Facing the threat of lucrative college basketball championship games moved to other states, Republican legislative leaders and Democratic Gov. Roy Cooper reached a compromise to repeal most of the law in March 2017.

Critics say Georgia’s elections law has something in common with North Carolina’s bathroom bill: Both target historically marginalized minorities. The NAACP, which is among a half-dozen organizations suing the state under the Voting Rights Act, says the legislation is intended to disenfranchise Black voters.

Titled the Election Integrity Act, Senate Bill 202 is a 98-page grab bag. Not every provision is problematic; some, such as an expansion of early voting opportunities, are reforms progressives might cheer in a stand-alone bill. But restrictions including a widely unpopular ban on “line warming” are stoking nationwide outrage.

Georgia Secretary of State Brad Raffensperger has long objected to volunteers handing out snacks and beverages to voters waiting in line outside polling places. In a December press release, he described the practice as “a loophole to conduct political activity in violation of state law.”

The bill closes that supposed loophole by equating refreshments to candidate literature, which can’t be distributed to voters even if lines exceed the 150-foot electioneering boundary around each polling place.

States vary widely in how they regulate campaigning at the polls. A 1992 Supreme Court ruling, Burson v. Freeman, upheld bans on pressing the flesh and passing out literature — an example of narrow “time, place and manner” restrictions on speech that the First Amendment otherwise protects.

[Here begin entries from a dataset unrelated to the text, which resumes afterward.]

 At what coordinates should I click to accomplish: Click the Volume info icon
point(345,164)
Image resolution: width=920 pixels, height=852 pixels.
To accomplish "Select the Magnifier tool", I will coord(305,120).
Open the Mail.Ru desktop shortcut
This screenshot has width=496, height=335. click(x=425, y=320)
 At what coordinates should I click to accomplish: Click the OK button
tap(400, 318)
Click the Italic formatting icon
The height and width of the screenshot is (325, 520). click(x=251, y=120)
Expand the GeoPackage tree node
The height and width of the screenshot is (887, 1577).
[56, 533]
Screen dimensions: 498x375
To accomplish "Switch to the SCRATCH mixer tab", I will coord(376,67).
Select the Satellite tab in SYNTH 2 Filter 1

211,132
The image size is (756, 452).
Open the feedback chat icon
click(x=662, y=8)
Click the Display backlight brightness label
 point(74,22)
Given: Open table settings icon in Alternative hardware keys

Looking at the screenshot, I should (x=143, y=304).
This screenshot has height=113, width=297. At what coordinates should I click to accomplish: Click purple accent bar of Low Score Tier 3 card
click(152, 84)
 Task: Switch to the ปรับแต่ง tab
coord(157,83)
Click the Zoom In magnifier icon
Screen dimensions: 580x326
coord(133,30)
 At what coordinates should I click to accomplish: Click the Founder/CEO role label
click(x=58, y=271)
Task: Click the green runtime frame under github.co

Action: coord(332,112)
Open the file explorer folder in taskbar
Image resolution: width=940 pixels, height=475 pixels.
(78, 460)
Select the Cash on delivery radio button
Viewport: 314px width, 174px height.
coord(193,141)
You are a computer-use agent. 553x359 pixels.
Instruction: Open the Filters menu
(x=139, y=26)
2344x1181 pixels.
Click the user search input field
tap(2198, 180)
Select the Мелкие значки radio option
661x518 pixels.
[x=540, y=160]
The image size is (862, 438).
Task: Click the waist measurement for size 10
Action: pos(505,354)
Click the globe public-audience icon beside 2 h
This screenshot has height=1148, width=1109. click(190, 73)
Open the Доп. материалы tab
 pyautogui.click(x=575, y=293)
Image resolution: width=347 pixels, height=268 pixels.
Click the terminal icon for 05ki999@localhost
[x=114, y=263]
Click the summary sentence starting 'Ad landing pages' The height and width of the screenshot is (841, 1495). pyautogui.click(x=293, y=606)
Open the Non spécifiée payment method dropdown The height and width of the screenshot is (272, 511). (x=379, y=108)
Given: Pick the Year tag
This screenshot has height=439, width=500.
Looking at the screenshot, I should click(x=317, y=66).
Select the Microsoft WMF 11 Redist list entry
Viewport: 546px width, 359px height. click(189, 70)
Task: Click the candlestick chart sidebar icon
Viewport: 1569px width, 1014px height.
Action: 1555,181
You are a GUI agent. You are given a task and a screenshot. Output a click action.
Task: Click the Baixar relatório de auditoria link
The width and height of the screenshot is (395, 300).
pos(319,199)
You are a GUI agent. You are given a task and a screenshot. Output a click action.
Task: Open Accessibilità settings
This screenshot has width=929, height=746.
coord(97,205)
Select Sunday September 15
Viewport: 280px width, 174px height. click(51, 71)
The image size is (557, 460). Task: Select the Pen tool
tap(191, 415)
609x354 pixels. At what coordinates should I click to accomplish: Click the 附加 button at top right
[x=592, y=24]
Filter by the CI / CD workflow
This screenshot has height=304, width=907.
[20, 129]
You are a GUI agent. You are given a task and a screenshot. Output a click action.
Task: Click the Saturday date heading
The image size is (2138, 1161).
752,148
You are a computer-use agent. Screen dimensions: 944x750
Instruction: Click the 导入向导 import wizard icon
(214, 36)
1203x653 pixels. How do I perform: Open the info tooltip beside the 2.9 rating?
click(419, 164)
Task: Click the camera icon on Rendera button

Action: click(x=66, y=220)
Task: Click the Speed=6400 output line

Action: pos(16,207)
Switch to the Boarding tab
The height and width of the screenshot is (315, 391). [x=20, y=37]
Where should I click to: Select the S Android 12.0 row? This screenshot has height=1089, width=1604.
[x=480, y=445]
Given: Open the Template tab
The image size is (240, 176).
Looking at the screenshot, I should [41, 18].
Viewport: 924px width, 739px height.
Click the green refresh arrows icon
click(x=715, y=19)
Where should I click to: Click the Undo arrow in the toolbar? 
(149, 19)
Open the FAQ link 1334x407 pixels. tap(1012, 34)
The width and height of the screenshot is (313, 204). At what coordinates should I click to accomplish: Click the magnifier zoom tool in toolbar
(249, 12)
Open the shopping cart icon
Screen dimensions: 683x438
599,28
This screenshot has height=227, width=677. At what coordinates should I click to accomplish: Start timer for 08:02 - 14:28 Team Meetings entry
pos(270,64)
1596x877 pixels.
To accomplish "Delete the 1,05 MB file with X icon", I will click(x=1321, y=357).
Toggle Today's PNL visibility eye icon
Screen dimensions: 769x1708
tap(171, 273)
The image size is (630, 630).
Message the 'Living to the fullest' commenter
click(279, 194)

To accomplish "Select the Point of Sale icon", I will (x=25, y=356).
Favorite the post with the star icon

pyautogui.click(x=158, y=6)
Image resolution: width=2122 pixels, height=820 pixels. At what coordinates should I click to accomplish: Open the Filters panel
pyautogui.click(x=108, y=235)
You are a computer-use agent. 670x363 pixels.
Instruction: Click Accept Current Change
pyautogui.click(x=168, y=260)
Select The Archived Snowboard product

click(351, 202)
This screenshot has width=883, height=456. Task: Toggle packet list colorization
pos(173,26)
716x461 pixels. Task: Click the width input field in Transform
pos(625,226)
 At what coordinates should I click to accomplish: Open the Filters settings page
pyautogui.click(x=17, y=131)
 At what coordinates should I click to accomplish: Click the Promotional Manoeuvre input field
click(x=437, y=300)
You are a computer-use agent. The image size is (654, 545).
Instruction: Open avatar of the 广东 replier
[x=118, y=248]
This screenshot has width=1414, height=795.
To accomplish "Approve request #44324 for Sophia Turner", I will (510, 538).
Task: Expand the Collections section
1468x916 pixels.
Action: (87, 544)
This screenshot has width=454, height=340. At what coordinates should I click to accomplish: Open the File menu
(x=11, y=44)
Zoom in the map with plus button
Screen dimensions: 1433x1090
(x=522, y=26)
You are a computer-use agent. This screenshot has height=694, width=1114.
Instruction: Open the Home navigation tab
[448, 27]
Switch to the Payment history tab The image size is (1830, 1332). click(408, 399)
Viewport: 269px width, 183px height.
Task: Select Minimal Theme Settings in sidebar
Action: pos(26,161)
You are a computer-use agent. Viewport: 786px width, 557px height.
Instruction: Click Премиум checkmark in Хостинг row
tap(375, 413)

While brochures are designed to influence voters, water bottles and snacks are meant only to keep them comfortable. Walter Shaub, who led the U.S. Office of Government Ethics during the Obama and Trump administrations, noted that voting in some minority precincts can be an endurance test.

“But we know who these politicians force to stand in line all day long,” Shaub wrote in a Twitter post. “I’ve never once stood in line for even five minutes where I get to vote. This racism is thorough.”

Although Senate Bill 202 allows voters to receive “self-service water from an unattended receptacle,” the heavy-handed ban on refreshments has dominated news coverage, overshadowing other parts of the law. It strikes people as mean-spirited and petty.

Justifying it as a hedge against subtle influence-peddling or soft bribery simply doesn’t pass the smell test in a state that allows candidates and officeholders to accept gifts worth $100 or less without reporting them as campaign contributions.

Legislators who dine on lobbyists’ dime and consider themselves incorruptible but think we ordinary voters can be bought off for (literal) peanuts show profound disrespect to the people they represent.

In the one year House Bill 2 remained on the books, boycotts over North Carolina’s bathroom bill cost the state an estimated $450 million to $630 million and at least 1,400 jobs, according to PolitiFact.

Georgia can expect equal or greater losses from its election law. Moderating the measure by repealing provisions like the “line-warming” ban could stop the bleeding. Will Georgia Republicans learn from North Carolina, or do they consider Election Day snacks a hill worth dying on?

Corey Friedman is an opinion journalist who explores solutions to political conflicts from an independent perspective.